GOAL OF THE EXERCISE: Output the data word for word, dropping every image.

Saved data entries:

┄┄┄┄┄┄

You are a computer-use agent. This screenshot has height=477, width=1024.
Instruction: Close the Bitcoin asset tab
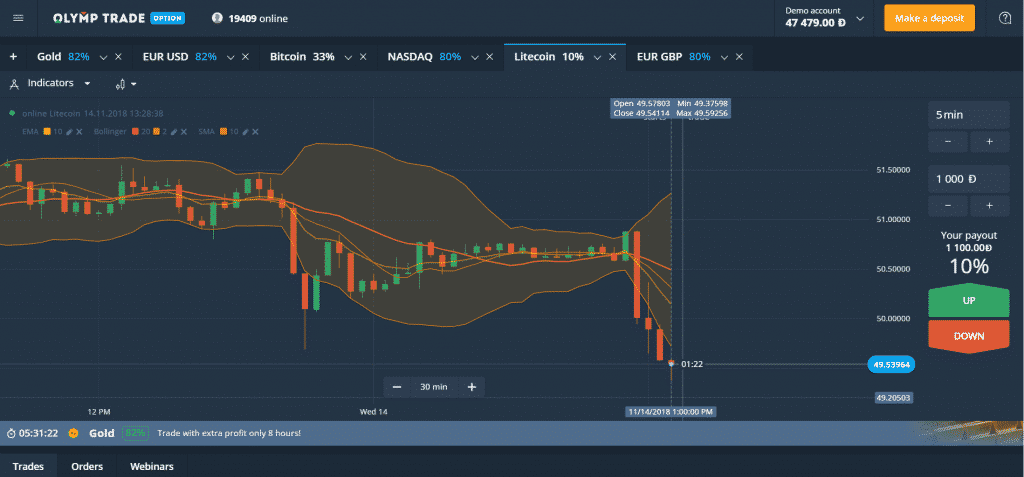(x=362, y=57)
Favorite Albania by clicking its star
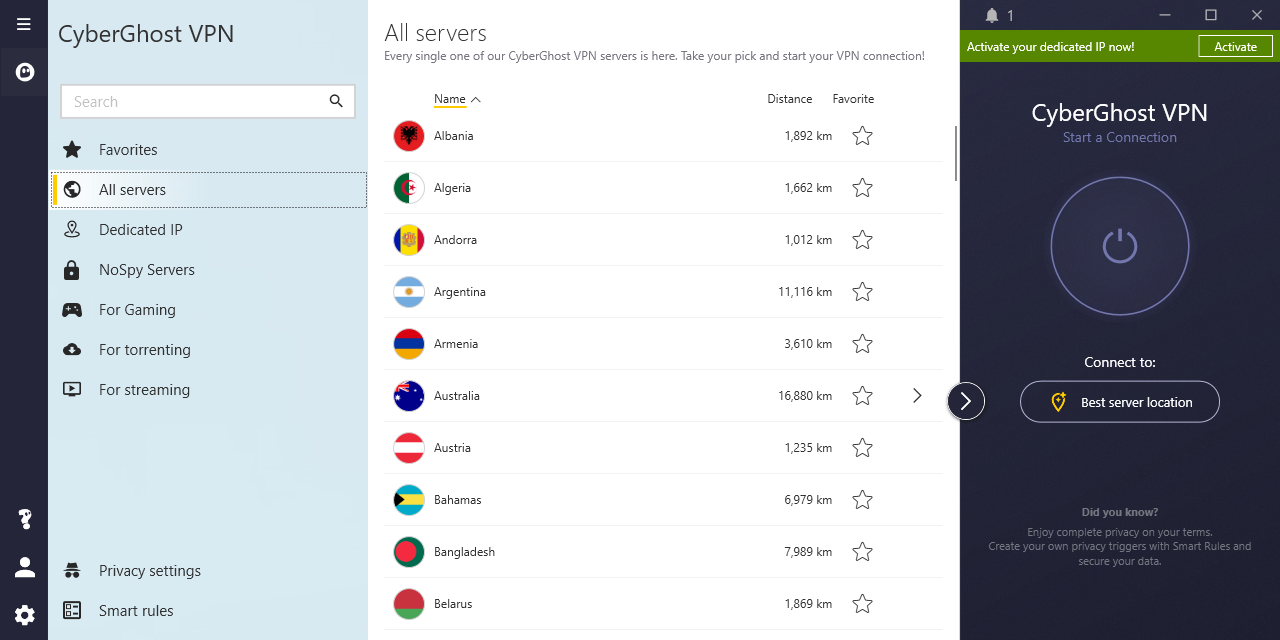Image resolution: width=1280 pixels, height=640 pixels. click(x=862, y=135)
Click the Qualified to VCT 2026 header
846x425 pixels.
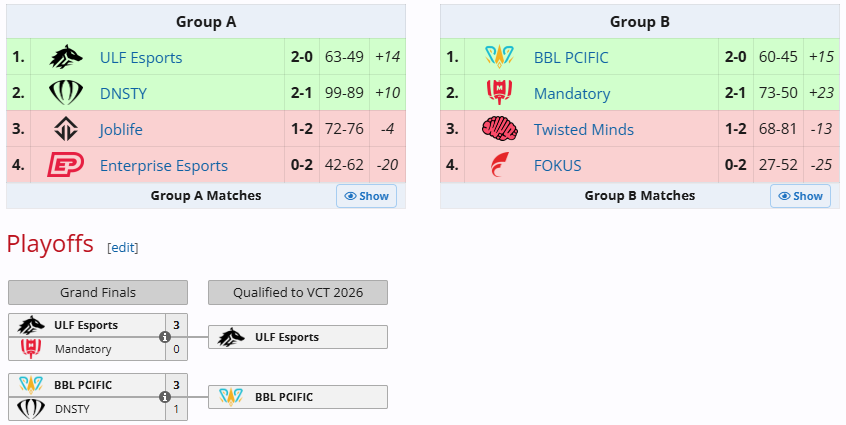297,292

┄┄┄┄┄┄

TASK RESULT:
You are a computer-use agent. This screenshot has height=477, width=1024.
Instruction: Close the Bitcoin asset tab
(x=362, y=57)
Favorite Albania by clicking its star
Image resolution: width=1280 pixels, height=640 pixels. click(x=862, y=135)
Click the Qualified to VCT 2026 header
846x425 pixels.
297,292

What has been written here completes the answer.